- WHAT YOU SHOULD DO: Starting at the line that contains "with the trash icon" and ending at the line that contains "Given: Open the 全部类型 filter dropdown", the lines below are to be given again exactly, with nothing added.

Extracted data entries

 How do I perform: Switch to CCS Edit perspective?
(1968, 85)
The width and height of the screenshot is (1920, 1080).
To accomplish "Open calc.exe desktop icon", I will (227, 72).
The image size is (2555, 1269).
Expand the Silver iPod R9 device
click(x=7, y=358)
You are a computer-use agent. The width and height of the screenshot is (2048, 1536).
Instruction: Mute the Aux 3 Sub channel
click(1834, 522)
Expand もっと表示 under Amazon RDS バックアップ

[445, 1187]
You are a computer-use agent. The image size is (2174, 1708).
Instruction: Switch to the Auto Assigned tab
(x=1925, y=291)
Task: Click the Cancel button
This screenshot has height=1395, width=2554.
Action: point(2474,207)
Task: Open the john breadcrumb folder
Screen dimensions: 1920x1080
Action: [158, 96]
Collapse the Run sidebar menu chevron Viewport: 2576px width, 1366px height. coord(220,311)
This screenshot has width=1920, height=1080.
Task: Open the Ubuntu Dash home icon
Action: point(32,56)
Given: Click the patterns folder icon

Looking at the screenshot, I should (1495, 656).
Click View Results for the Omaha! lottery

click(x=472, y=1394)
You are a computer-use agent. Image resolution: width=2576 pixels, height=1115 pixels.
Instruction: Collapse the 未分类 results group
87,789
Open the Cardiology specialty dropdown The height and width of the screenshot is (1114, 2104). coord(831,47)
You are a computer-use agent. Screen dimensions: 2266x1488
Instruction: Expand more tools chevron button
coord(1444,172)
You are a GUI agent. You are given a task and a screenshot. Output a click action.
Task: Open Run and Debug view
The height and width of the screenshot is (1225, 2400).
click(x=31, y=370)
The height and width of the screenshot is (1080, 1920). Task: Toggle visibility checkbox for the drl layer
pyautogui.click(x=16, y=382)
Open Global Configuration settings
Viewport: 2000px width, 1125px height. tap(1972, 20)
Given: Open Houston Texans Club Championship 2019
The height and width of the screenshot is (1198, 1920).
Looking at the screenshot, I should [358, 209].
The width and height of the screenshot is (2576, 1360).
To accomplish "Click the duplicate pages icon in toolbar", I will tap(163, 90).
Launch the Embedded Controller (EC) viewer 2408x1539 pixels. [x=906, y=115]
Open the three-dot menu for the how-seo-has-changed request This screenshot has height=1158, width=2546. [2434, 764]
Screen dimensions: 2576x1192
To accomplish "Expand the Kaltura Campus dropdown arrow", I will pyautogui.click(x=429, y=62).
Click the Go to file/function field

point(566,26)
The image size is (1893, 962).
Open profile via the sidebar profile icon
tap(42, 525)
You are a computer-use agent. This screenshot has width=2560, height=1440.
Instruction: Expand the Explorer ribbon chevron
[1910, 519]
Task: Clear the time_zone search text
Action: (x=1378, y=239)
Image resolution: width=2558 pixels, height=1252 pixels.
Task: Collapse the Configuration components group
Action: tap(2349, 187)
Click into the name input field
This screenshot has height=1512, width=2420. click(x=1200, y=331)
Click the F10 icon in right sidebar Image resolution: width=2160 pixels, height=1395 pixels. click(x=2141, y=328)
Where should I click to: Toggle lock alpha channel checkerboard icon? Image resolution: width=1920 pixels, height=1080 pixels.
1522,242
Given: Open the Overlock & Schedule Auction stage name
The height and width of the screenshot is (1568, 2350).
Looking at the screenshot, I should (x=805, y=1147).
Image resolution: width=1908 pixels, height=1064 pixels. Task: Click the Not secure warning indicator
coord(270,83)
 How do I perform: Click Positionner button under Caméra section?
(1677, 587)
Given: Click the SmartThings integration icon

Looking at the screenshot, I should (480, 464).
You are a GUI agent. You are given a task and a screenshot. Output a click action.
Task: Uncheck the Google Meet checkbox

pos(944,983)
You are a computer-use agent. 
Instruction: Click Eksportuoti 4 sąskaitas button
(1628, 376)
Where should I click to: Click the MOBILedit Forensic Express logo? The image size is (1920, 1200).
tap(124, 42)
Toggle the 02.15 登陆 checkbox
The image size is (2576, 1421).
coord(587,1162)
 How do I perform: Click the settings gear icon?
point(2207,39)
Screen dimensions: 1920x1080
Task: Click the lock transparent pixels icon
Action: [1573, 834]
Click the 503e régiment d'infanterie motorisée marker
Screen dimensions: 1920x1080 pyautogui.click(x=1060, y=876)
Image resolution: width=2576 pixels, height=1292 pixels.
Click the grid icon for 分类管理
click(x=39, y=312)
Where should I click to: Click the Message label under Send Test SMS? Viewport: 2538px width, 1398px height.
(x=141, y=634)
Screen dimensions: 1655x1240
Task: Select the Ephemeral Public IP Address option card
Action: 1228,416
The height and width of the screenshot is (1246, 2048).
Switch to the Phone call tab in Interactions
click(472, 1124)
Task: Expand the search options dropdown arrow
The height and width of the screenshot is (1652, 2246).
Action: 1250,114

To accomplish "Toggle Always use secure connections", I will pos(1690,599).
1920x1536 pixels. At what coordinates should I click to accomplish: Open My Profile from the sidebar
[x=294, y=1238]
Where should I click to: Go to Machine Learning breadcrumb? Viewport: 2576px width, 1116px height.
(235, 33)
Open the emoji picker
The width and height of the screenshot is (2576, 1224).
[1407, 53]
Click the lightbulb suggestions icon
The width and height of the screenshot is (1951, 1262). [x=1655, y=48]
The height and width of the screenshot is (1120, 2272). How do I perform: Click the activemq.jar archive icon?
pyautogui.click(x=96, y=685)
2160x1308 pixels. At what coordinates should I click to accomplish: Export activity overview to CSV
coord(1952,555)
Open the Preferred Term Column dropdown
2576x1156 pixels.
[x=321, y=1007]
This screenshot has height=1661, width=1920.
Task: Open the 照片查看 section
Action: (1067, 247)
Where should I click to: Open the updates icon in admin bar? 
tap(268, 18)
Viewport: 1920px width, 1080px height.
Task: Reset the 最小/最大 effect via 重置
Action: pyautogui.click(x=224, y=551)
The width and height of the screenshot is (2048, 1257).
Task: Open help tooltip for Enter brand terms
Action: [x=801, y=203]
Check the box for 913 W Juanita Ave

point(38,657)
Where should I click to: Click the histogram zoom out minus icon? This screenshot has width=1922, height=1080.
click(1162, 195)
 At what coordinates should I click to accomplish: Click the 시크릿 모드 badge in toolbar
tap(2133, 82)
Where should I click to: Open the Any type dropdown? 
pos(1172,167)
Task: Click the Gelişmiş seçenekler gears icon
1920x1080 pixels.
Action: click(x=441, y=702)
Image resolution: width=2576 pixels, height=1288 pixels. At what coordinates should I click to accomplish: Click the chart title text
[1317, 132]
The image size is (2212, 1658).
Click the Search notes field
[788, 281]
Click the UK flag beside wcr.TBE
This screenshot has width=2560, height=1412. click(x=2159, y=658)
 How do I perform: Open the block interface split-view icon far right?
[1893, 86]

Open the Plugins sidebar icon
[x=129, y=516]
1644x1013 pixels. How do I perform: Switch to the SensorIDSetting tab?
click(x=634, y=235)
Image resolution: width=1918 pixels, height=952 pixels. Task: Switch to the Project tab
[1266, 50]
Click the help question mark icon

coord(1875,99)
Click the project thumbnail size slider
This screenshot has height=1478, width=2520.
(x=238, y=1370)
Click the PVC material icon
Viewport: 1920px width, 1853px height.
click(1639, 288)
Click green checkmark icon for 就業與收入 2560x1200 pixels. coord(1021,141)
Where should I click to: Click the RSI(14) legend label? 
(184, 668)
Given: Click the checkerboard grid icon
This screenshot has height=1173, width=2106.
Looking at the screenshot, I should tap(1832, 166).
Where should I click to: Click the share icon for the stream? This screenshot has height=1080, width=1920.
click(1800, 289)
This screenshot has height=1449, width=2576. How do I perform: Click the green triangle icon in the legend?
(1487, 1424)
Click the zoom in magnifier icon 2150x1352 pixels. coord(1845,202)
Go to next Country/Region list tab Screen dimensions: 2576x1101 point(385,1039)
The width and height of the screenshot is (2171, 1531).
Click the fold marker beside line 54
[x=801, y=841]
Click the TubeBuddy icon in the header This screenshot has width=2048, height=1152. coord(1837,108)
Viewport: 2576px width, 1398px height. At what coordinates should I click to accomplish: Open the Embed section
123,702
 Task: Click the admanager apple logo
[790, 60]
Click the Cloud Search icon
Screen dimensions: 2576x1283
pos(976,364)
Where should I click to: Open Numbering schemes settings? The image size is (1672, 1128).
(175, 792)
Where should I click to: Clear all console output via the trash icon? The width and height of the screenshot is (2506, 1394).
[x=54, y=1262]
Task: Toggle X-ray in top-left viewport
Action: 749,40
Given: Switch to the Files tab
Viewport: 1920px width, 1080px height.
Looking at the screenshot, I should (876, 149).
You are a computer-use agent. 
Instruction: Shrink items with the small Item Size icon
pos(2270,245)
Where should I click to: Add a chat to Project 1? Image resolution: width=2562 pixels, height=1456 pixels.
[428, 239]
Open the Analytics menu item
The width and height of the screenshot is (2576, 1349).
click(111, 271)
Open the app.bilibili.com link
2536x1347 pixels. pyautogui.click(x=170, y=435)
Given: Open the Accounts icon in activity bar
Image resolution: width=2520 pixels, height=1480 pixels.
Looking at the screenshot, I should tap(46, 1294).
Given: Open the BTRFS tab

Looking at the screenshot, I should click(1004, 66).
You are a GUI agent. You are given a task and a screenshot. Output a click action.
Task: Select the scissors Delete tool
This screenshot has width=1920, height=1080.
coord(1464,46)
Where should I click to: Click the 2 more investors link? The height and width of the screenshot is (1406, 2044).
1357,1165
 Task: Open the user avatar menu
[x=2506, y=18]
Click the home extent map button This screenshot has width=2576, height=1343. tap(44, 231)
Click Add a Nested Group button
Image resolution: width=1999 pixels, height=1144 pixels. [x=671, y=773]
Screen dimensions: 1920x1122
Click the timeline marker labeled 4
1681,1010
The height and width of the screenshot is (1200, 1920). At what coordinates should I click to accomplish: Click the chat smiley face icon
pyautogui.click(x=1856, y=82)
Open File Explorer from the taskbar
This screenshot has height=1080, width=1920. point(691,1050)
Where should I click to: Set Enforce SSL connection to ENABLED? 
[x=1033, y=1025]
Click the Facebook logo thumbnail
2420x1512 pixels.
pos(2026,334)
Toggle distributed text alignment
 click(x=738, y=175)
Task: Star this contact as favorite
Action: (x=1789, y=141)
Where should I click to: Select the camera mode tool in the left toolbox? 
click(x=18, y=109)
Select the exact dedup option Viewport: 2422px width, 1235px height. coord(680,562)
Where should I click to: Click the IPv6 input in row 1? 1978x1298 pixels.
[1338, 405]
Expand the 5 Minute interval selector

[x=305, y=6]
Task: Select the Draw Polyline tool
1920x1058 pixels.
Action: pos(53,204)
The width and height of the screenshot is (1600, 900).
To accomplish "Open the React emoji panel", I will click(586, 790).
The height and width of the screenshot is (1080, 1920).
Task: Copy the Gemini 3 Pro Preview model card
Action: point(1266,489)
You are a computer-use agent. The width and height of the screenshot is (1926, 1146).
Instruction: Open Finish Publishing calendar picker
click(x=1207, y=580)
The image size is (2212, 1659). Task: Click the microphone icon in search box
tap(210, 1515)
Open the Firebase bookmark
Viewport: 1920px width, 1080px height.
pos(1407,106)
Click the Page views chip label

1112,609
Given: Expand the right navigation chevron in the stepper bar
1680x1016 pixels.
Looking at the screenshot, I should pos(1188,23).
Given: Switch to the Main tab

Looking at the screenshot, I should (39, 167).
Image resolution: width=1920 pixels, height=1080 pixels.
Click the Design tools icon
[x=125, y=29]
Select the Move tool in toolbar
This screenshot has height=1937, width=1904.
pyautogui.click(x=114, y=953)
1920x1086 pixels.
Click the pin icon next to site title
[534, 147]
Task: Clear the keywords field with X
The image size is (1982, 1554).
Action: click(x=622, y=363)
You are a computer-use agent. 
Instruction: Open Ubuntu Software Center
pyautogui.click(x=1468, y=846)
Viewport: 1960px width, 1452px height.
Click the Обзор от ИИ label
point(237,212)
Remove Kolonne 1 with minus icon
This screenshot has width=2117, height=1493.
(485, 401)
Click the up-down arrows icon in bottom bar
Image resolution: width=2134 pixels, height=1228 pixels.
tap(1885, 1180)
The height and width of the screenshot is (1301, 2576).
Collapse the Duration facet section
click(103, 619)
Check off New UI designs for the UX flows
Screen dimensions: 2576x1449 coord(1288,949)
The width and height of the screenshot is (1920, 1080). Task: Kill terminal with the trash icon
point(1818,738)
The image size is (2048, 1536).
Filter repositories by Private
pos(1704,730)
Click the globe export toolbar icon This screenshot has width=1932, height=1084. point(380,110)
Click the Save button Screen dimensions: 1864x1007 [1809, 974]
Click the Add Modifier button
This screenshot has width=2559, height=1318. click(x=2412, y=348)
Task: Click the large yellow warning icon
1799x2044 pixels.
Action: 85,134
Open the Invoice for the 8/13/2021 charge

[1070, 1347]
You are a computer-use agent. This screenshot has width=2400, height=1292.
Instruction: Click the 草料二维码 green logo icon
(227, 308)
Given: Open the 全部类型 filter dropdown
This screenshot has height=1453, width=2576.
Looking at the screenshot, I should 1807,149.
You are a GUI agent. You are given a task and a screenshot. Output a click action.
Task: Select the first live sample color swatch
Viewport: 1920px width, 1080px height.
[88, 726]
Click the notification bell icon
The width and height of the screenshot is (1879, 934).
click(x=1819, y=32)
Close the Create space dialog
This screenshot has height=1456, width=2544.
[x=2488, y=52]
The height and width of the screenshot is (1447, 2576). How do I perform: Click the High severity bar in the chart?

- RESULT:
The width and height of the screenshot is (1920, 1080). Task: Kill terminal with the trash icon
point(1818,738)
The image size is (2048, 1536).
Filter repositories by Private
pos(1704,730)
Click the globe export toolbar icon This screenshot has width=1932, height=1084. point(380,110)
Click the Save button Screen dimensions: 1864x1007 [1809, 974]
Click the Add Modifier button
This screenshot has width=2559, height=1318. click(x=2412, y=348)
Task: Click the large yellow warning icon
1799x2044 pixels.
Action: 85,134
Open the Invoice for the 8/13/2021 charge

[1070, 1347]
You are a computer-use agent. This screenshot has width=2400, height=1292.
Instruction: Click the 草料二维码 green logo icon
(227, 308)
Given: Open the 全部类型 filter dropdown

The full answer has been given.